OBJECTIVE → Change "toggle switch" to "slider control" in the entries from the start up to and including the line with "Looking at the", leaving everything else unchanged. Omit the pictures from your output.
###
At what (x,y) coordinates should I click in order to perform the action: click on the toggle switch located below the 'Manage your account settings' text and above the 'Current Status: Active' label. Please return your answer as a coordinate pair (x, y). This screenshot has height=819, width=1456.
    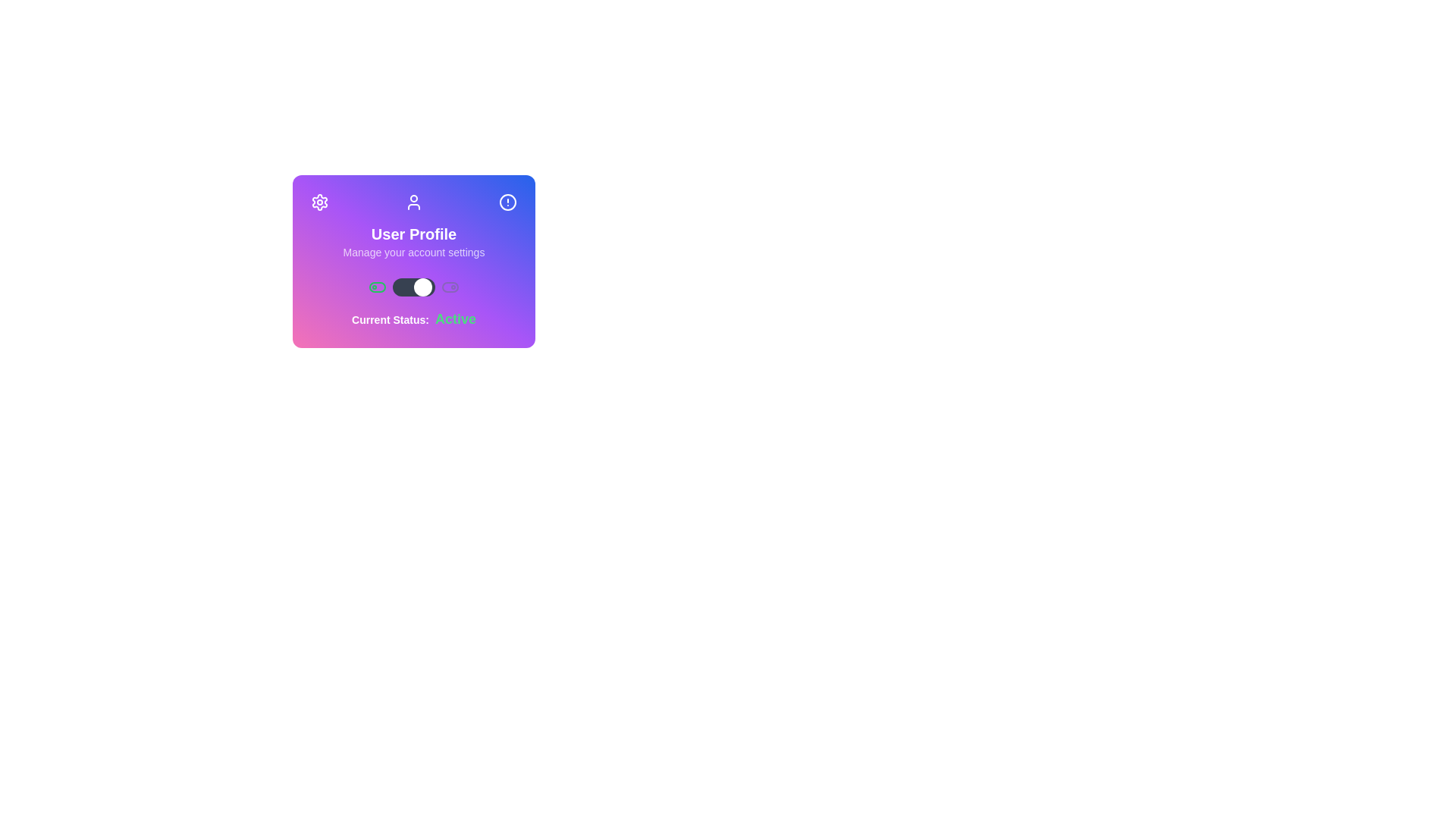
    Looking at the image, I should click on (414, 287).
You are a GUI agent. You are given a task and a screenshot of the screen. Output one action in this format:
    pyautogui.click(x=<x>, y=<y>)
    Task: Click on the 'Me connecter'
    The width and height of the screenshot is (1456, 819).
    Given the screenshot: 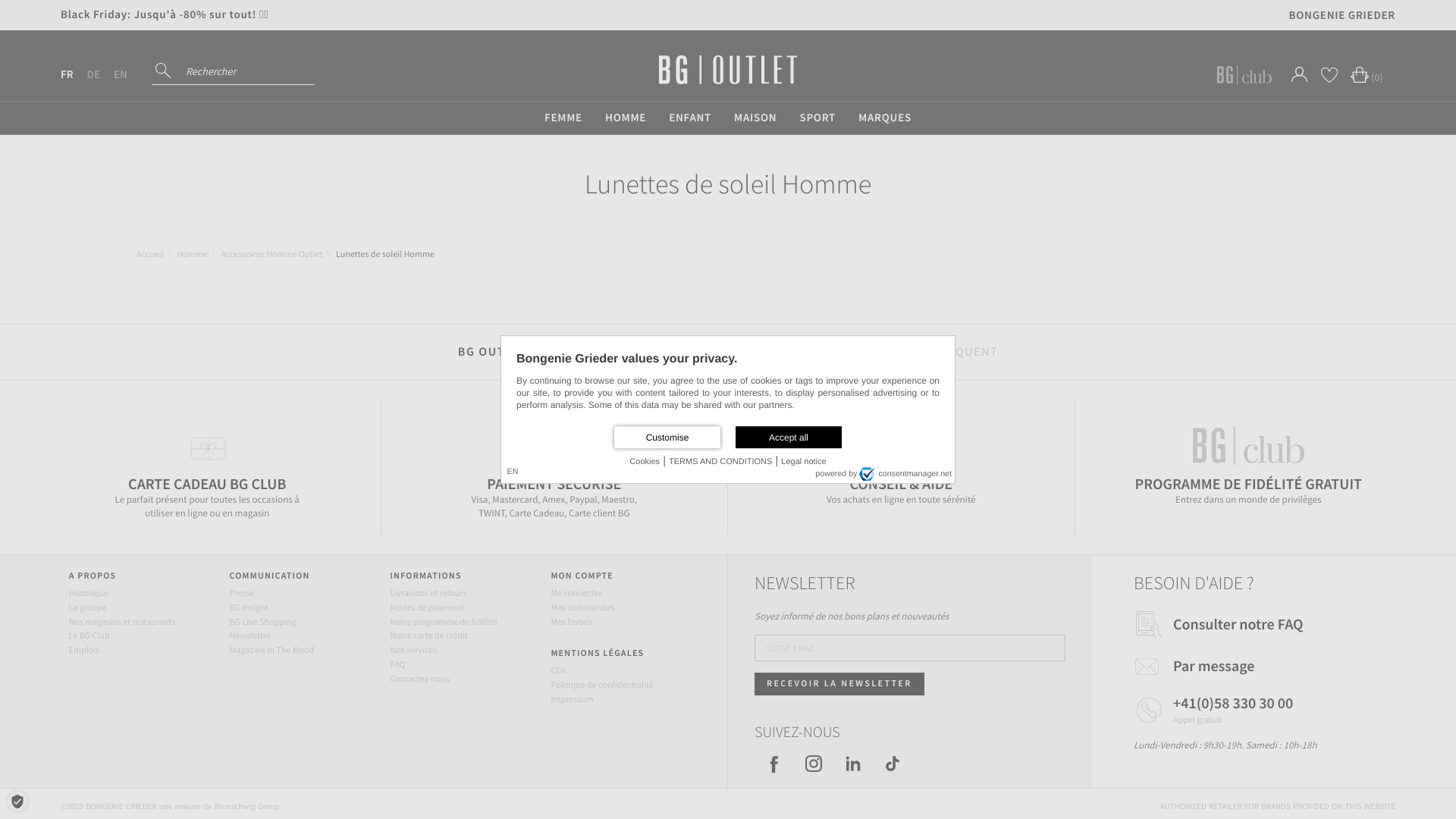 What is the action you would take?
    pyautogui.click(x=575, y=592)
    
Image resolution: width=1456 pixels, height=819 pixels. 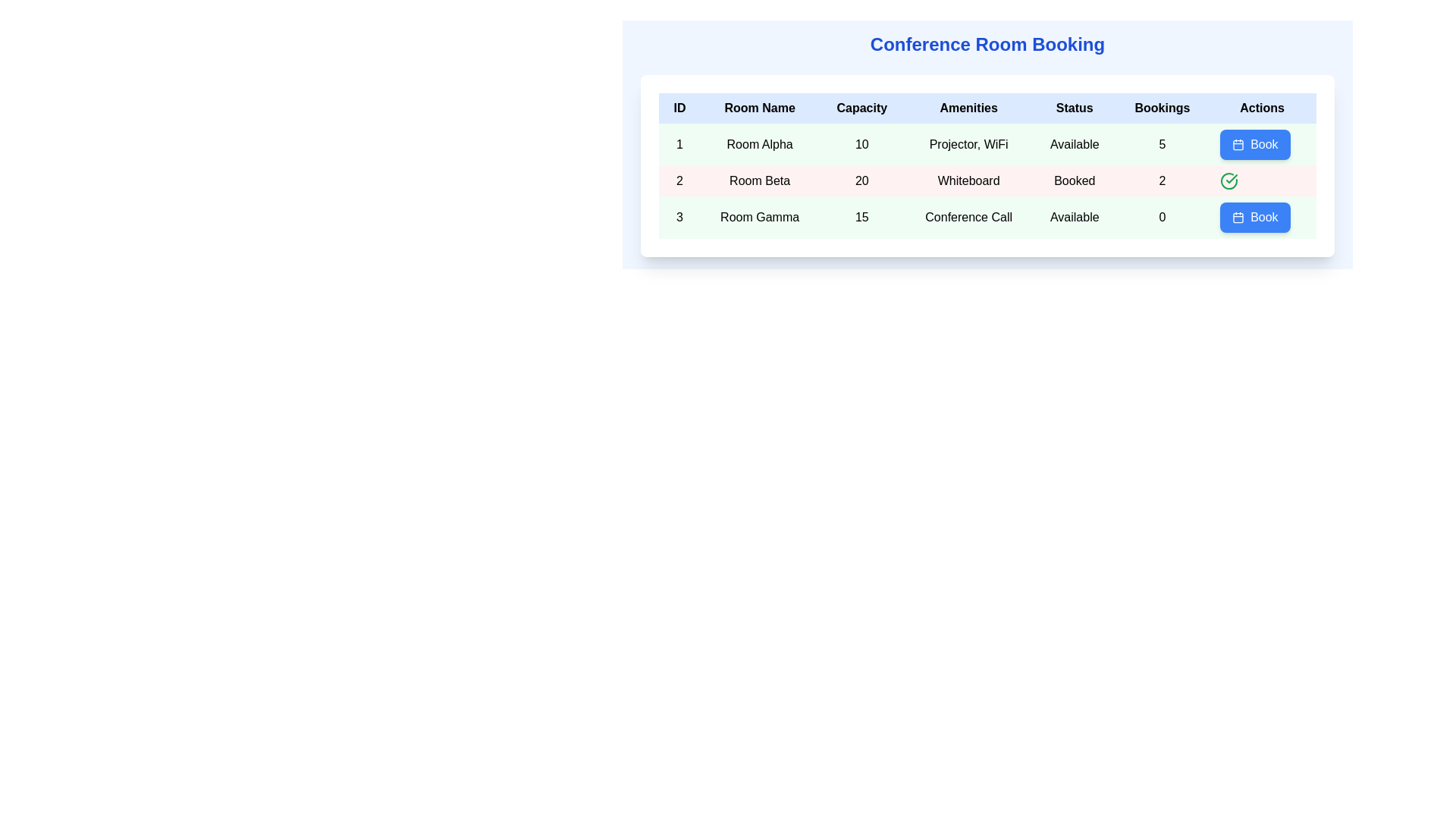 I want to click on the 'Room Name' header label, which is the second column in the header row of the table and is positioned between the 'ID' and 'Capacity' columns, so click(x=760, y=107).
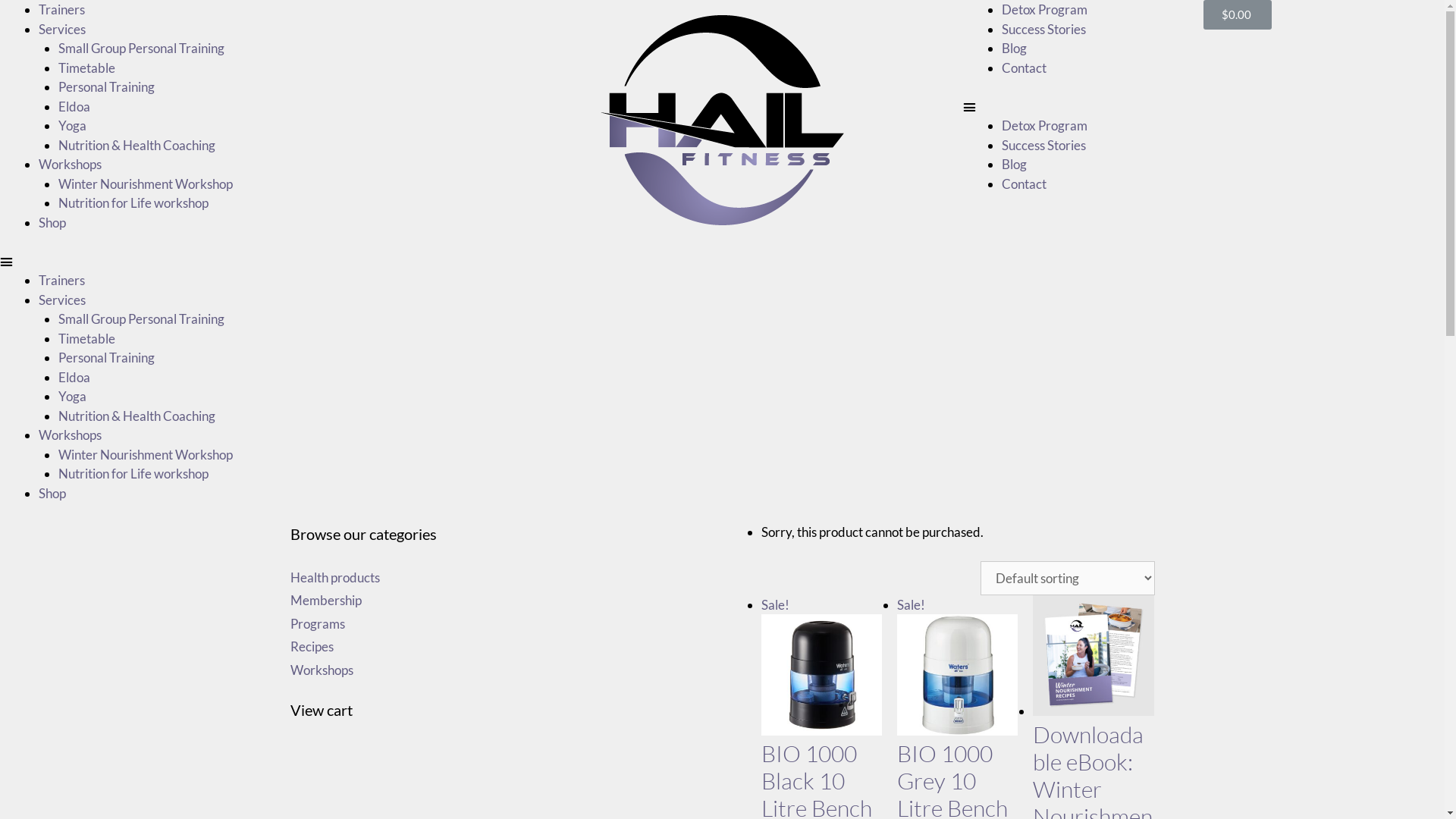  What do you see at coordinates (1014, 164) in the screenshot?
I see `'Blog'` at bounding box center [1014, 164].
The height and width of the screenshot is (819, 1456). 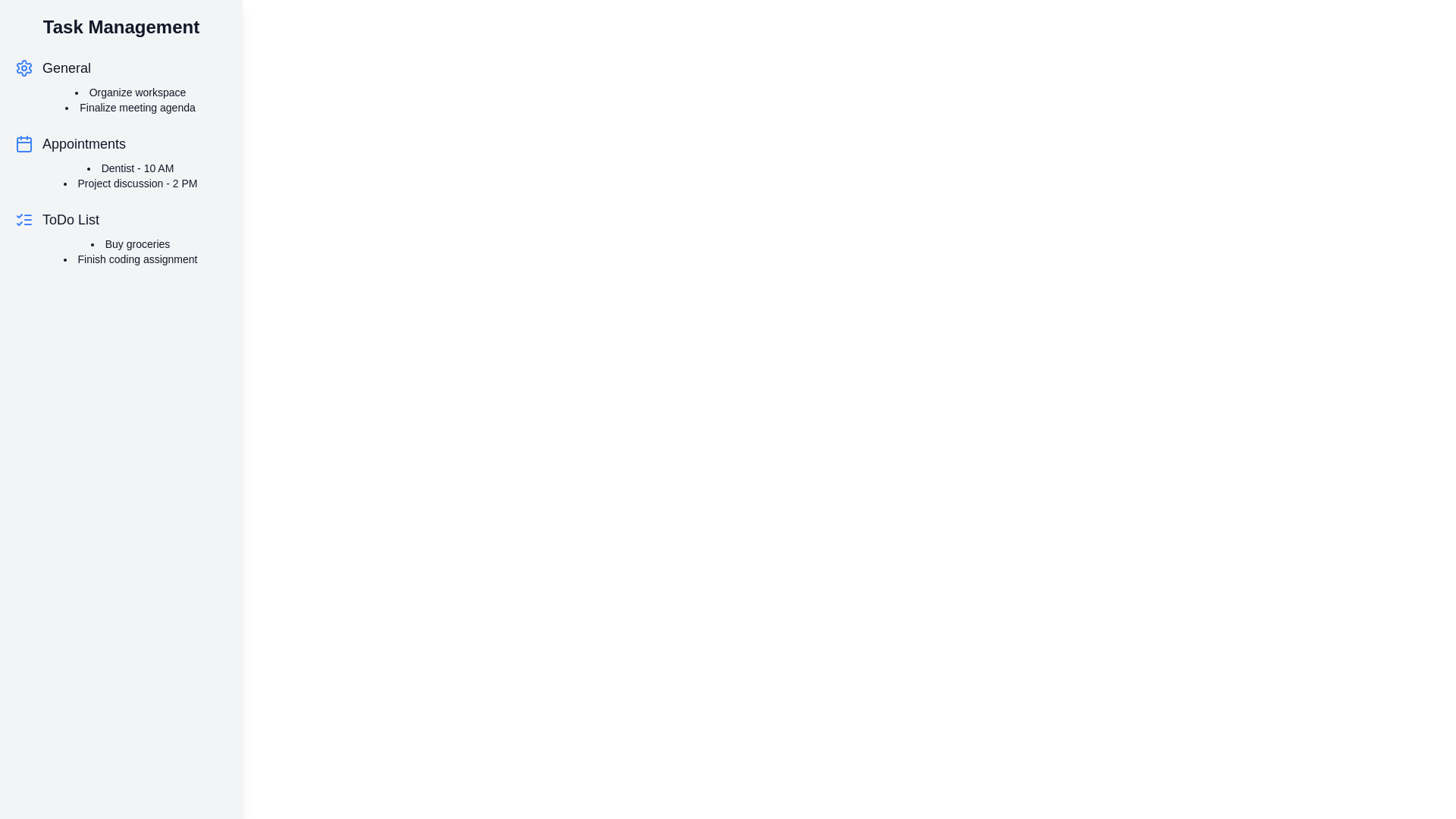 What do you see at coordinates (130, 183) in the screenshot?
I see `the task text Project discussion - 2 PM to open the task` at bounding box center [130, 183].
###
FINISHED EXERCISE →
At what (x,y) coordinates should I click in order to perform the action: click on the slider control located below the 'Manage your account settings' text and above the 'Current Status: Active' label. Please return your answer as a coordinate pair (x, y). This screenshot has height=819, width=1456.
    Looking at the image, I should click on (414, 287).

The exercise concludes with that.